→ Your goal: Please print every row below again, line for line, without changing any character.

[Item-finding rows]
_ _ _

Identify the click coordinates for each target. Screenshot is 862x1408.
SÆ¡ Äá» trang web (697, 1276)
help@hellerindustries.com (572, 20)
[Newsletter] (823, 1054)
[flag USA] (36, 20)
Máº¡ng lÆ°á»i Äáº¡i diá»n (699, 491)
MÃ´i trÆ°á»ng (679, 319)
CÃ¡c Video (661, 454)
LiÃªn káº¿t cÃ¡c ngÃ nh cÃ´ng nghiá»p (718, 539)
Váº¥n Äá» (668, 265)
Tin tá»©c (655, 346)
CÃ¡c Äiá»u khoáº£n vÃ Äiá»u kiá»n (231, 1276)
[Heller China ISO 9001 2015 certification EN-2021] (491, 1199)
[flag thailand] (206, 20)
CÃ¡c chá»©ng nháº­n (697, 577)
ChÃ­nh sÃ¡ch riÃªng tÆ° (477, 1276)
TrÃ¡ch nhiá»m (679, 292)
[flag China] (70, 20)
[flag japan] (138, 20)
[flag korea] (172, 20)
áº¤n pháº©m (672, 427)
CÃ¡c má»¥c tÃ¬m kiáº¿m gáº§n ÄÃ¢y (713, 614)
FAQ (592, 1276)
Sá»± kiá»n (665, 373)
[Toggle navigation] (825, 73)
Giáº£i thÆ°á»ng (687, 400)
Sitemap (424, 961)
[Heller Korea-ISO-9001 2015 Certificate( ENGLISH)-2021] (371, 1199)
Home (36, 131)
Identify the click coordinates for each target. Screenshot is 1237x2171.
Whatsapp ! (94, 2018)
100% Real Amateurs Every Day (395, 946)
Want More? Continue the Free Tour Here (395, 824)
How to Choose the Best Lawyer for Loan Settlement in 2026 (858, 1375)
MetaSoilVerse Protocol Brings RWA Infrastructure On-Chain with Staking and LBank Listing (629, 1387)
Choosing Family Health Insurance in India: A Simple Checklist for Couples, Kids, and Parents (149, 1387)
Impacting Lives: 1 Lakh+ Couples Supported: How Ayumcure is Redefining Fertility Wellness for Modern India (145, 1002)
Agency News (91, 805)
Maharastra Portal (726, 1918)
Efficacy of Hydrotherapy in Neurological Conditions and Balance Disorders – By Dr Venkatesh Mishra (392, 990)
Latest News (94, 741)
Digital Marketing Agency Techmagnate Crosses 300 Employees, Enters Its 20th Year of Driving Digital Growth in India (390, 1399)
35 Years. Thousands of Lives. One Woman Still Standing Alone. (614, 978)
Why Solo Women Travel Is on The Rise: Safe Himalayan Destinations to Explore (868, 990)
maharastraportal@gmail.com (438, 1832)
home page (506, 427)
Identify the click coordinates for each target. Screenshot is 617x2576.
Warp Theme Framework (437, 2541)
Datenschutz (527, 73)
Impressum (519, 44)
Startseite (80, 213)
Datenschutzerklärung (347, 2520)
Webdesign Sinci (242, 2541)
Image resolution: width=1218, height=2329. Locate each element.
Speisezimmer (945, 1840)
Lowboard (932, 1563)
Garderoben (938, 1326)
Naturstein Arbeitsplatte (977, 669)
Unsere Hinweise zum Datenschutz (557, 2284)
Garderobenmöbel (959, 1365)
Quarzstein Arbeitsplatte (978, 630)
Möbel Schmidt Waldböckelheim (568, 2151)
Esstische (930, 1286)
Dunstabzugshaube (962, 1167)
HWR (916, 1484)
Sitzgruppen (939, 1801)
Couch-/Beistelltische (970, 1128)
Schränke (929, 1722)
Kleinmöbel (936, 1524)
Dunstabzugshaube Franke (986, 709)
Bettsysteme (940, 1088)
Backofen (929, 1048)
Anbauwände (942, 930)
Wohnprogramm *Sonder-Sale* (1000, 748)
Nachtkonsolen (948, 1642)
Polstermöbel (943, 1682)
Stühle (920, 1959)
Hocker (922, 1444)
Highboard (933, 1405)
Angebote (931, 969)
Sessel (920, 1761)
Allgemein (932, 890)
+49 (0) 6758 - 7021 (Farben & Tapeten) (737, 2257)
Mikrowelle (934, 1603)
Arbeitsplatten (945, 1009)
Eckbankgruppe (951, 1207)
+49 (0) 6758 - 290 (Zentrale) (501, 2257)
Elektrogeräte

_ _ _

→ Output of the exercise:
Identify the click coordinates for each target. Screenshot is 862x1408.
SÆ¡ Äá» trang web (697, 1276)
help@hellerindustries.com (572, 20)
[Newsletter] (823, 1054)
[flag USA] (36, 20)
Máº¡ng lÆ°á»i Äáº¡i diá»n (699, 491)
MÃ´i trÆ°á»ng (679, 319)
CÃ¡c Video (661, 454)
LiÃªn káº¿t cÃ¡c ngÃ nh cÃ´ng nghiá»p (718, 539)
Váº¥n Äá» (668, 265)
Tin tá»©c (655, 346)
CÃ¡c Äiá»u khoáº£n vÃ Äiá»u kiá»n (231, 1276)
[Heller China ISO 9001 2015 certification EN-2021] (491, 1199)
[flag thailand] (206, 20)
CÃ¡c chá»©ng nháº­n (697, 577)
ChÃ­nh sÃ¡ch riÃªng tÆ° (477, 1276)
TrÃ¡ch nhiá»m (679, 292)
[flag China] (70, 20)
[flag japan] (138, 20)
[flag korea] (172, 20)
áº¤n pháº©m (672, 427)
CÃ¡c má»¥c tÃ¬m kiáº¿m gáº§n ÄÃ¢y (713, 614)
FAQ (592, 1276)
Sá»± kiá»n (665, 373)
[Toggle navigation] (825, 73)
Giáº£i thÆ°á»ng (687, 400)
Sitemap (424, 961)
[Heller Korea-ISO-9001 2015 Certificate( ENGLISH)-2021] (371, 1199)
Home (36, 131)
Identify the click coordinates for each target. Screenshot is 1237x2171.
Whatsapp ! (94, 2018)
100% Real Amateurs Every Day (395, 946)
Want More? Continue the Free Tour Here (395, 824)
How to Choose the Best Lawyer for Loan Settlement in 2026 (858, 1375)
MetaSoilVerse Protocol Brings RWA Infrastructure On-Chain with Staking and LBank Listing (629, 1387)
Choosing Family Health Insurance in India: A Simple Checklist for Couples, Kids, and Parents (149, 1387)
Impacting Lives: 1 Lakh+ Couples Supported: How Ayumcure is Redefining Fertility Wellness for Modern India (145, 1002)
Agency News (91, 805)
Maharastra Portal (726, 1918)
Efficacy of Hydrotherapy in Neurological Conditions and Balance Disorders – By Dr Venkatesh Mishra (392, 990)
Latest News (94, 741)
Digital Marketing Agency Techmagnate Crosses 300 Employees, Enters Its 20th Year of Driving Digital Growth in India (390, 1399)
35 Years. Thousands of Lives. One Woman Still Standing Alone. (614, 978)
Why Solo Women Travel Is on The Rise: Safe Himalayan Destinations to Explore (868, 990)
maharastraportal@gmail.com (438, 1832)
home page (506, 427)
Identify the click coordinates for each target. Screenshot is 617x2576.
Warp Theme Framework (437, 2541)
Datenschutz (527, 73)
Impressum (519, 44)
Startseite (80, 213)
Datenschutzerklärung (347, 2520)
Webdesign Sinci (242, 2541)
Image resolution: width=1218, height=2329. Locate each element.
Speisezimmer (945, 1840)
Lowboard (932, 1563)
Garderoben (938, 1326)
Naturstein Arbeitsplatte (977, 669)
Unsere Hinweise zum Datenschutz (557, 2284)
Garderobenmöbel (959, 1365)
Quarzstein Arbeitsplatte (978, 630)
Möbel Schmidt Waldböckelheim (568, 2151)
Esstische (930, 1286)
Dunstabzugshaube (962, 1167)
HWR (916, 1484)
Sitzgruppen (939, 1801)
Couch-/Beistelltische (970, 1128)
Schränke (929, 1722)
Kleinmöbel (936, 1524)
Dunstabzugshaube Franke (986, 709)
Bettsysteme (940, 1088)
Backofen (929, 1048)
Anbauwände (942, 930)
Wohnprogramm *Sonder-Sale* (1000, 748)
Nachtkonsolen (948, 1642)
Polstermöbel (943, 1682)
Stühle (920, 1959)
Hocker (922, 1444)
Highboard (933, 1405)
Angebote (931, 969)
Sessel (920, 1761)
Allgemein (932, 890)
+49 (0) 6758 - 7021 (Farben & Tapeten) (737, 2257)
Mikrowelle (934, 1603)
Arbeitsplatten (945, 1009)
Eckbankgruppe (951, 1207)
+49 (0) 6758 - 290 (Zentrale) (501, 2257)
Elektrogeräte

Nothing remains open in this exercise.